Calling Trump's Supreme Court nomination an "honor and privilege," Kavanaugh addressed a crowd in the White House's East Room alongside his wife and two daughters. "A judge must interpret the law, not make the law," Kavanaugh said. If approved by the Senate, he would become the fifth conservative justice on the nation’s highest court.
On the issues, Kavanaugh seems to tick many of the boxes of interest to Trump, who included him on a list of potential Supreme Court picks published by the White House in November 2017.
Age was an important factor in making Trump's Supreme Court list; Kavanaugh is 53 years old, which would guarantee a measure of longevity on the court, if he is approved by Congress.
Kavanaugh's views on impeachment could be controversial and of interest to Trump.

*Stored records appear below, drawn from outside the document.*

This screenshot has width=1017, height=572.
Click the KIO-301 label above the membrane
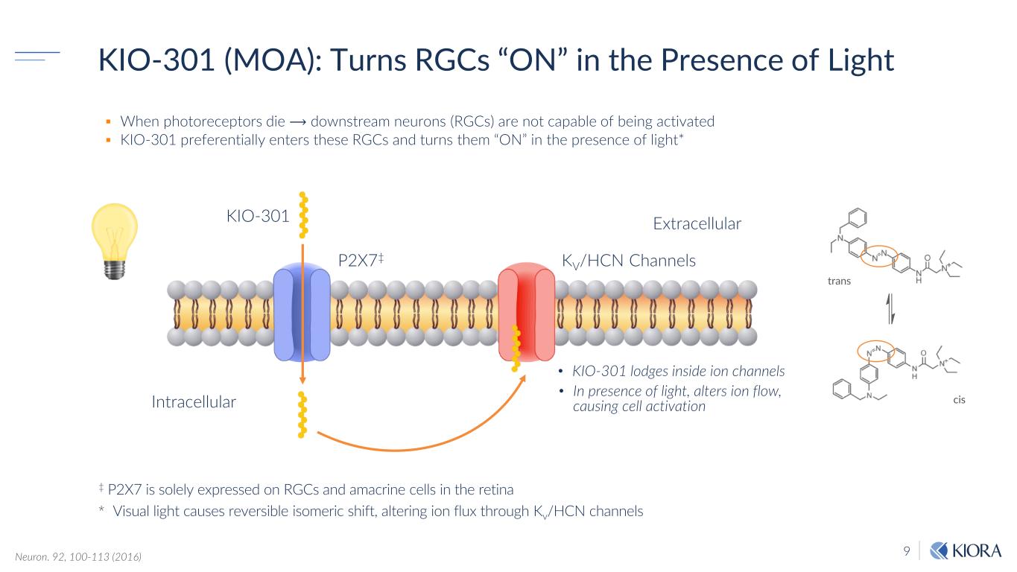point(257,217)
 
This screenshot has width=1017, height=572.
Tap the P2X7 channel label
point(360,260)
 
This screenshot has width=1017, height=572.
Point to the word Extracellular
point(697,223)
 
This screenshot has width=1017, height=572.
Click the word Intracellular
point(194,402)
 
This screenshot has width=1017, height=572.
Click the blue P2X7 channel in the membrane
point(302,313)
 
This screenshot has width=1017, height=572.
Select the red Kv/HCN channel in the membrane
point(526,313)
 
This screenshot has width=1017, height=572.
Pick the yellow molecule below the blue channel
point(302,414)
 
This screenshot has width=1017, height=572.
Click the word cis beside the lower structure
point(959,400)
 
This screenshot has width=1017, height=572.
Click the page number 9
point(907,552)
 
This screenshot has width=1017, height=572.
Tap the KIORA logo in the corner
point(966,552)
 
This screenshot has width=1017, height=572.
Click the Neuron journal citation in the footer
point(78,556)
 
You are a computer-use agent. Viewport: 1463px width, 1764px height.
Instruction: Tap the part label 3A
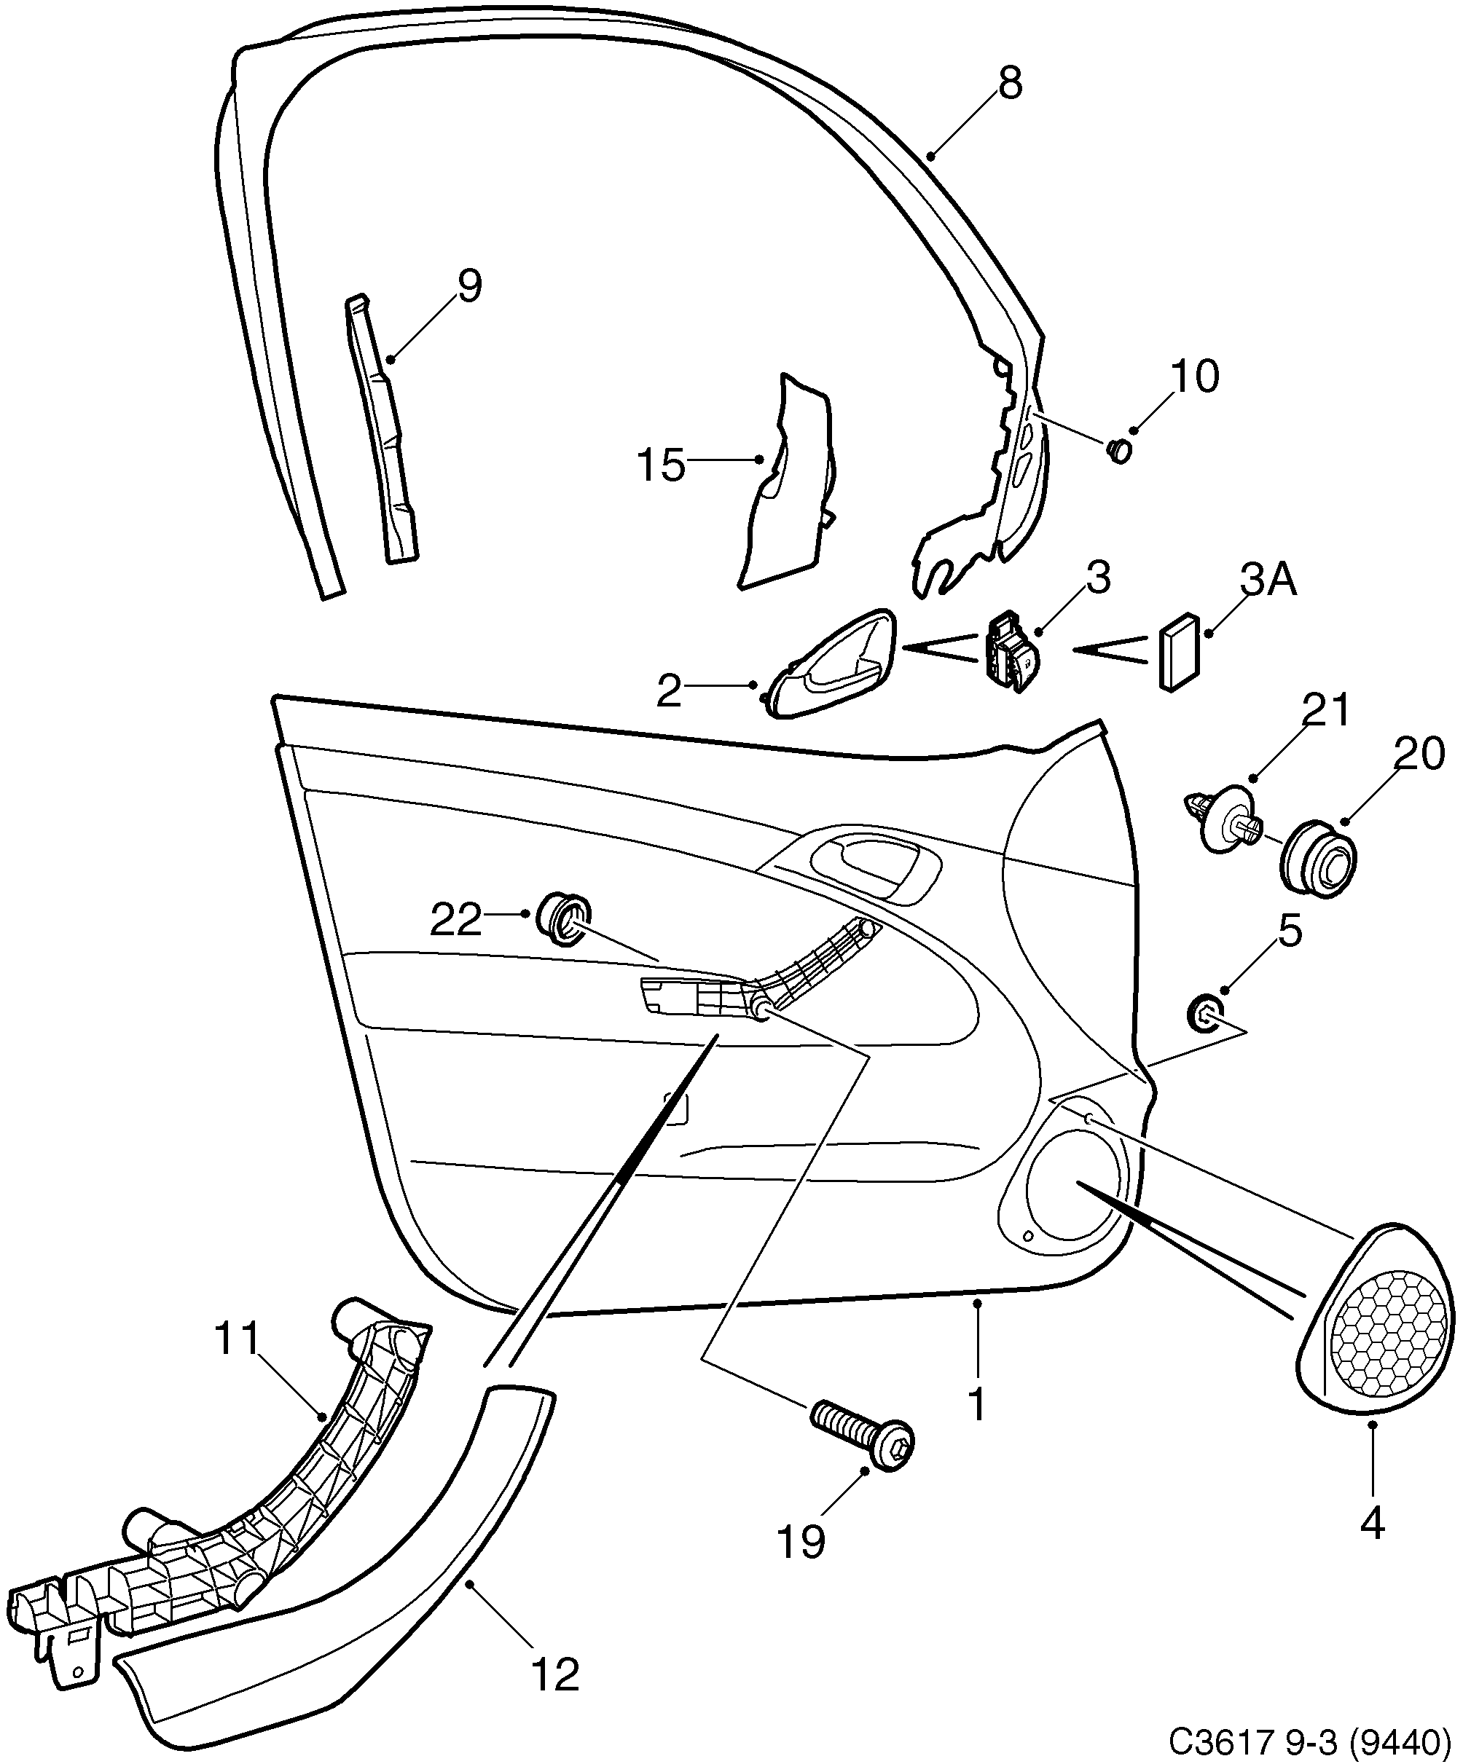point(1268,580)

The Supreme Court nominee argued in the past that President Bill Clinton could have been impeached for lying to and misleading both his staff and the public at large. But after working in the George W. Bush administration, Kavanaugh's stance has softened, reports The Washington Post. Kavanaugh now reportedly believes court proceedings against a sitting president should be deferred until after he or she is out of office.

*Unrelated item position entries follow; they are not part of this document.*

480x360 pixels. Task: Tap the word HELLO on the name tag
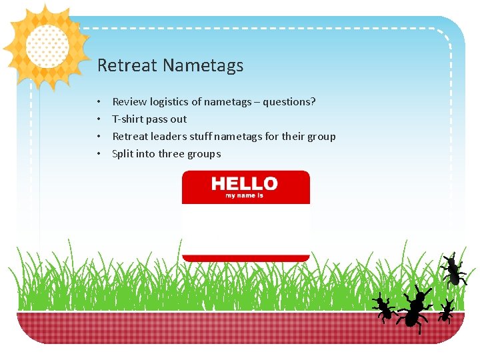[x=245, y=184]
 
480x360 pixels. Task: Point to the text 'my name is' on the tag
[x=245, y=195]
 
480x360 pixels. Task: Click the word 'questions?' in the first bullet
[x=289, y=102]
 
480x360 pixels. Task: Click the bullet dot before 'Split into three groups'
[x=98, y=155]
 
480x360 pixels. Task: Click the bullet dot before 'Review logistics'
[x=98, y=103]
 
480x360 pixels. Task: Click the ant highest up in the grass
[x=453, y=270]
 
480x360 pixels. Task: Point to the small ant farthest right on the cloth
[x=446, y=311]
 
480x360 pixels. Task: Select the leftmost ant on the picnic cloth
[x=383, y=307]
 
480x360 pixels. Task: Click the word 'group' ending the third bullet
[x=321, y=137]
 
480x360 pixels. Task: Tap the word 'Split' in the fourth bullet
[x=122, y=154]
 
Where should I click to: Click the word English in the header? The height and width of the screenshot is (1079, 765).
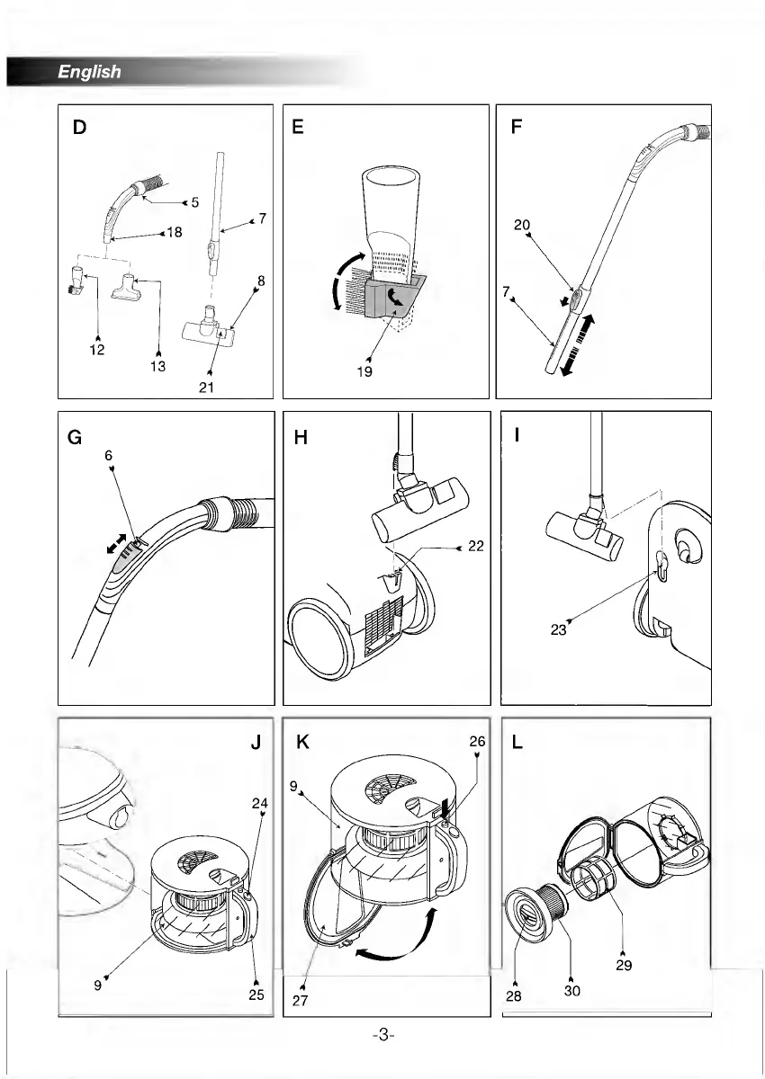(89, 72)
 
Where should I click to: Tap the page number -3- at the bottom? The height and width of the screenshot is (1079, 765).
(382, 1035)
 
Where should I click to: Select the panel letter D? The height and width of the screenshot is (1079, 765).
(80, 128)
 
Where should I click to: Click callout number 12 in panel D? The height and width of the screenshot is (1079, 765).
(96, 350)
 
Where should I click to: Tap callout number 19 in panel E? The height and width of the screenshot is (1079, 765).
(364, 371)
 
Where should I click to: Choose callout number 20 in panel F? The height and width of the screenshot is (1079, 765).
(522, 225)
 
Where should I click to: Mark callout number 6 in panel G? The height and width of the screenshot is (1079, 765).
(110, 456)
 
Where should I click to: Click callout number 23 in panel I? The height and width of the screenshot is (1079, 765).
(559, 629)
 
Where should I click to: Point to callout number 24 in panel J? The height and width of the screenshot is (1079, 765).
(259, 803)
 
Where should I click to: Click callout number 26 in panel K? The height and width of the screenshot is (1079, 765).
(477, 743)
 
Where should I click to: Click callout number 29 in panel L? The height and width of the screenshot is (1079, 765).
(625, 966)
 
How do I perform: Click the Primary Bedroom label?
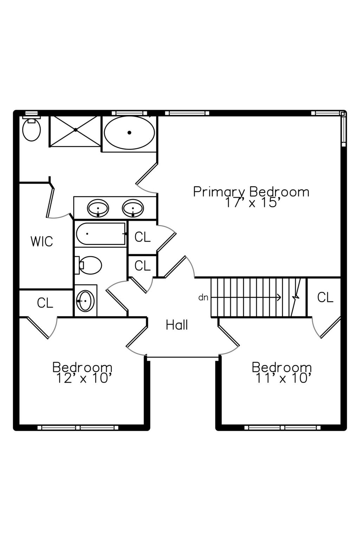pos(251,192)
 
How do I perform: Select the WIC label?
pos(42,241)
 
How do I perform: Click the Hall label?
pos(177,325)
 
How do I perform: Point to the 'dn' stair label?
pos(203,298)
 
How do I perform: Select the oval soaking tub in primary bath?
pos(129,133)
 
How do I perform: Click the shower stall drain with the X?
pos(76,130)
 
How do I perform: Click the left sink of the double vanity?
pos(98,208)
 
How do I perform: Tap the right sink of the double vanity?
pos(133,208)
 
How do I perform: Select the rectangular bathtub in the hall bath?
pos(101,234)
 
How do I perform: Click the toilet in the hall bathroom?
pos(88,265)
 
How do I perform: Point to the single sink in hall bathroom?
pos(85,301)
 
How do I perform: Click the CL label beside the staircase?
pos(325,297)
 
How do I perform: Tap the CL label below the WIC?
pos(45,303)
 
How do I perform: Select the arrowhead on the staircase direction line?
pos(279,297)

"The indictment and trial of a sitting President, moreover, would cripple the federal government, rendering it unable to function with credibility in either the international or domestic arenas," Kavanaugh wrote in a 2012 piece titled "Separation of Powers During the FortyFourth Presidency and Beyond" for the Minnesota Law Review.

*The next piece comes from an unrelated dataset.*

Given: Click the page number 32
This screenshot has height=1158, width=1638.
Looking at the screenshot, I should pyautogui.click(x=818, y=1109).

In addition to opposing abortion rights, Kavanaugh is also reportedly against net neutrality, according to an article from Motherboard.
If confirmed, Kavanaugh will become Trump’s second Supreme Court appointment. Justice Neil Gorsuch was Trump's Supreme Court pick in 2017.
Kavanaugh was among four potential nominees Trump interviewed for the lifetime appointment. The list also included Amy Coney Barrett, Amul Thapar and Raymond Kethledge. Thomas Hardiman, a runner up for Gorsuch's seat, also reportedly met with Trump, reports TIME.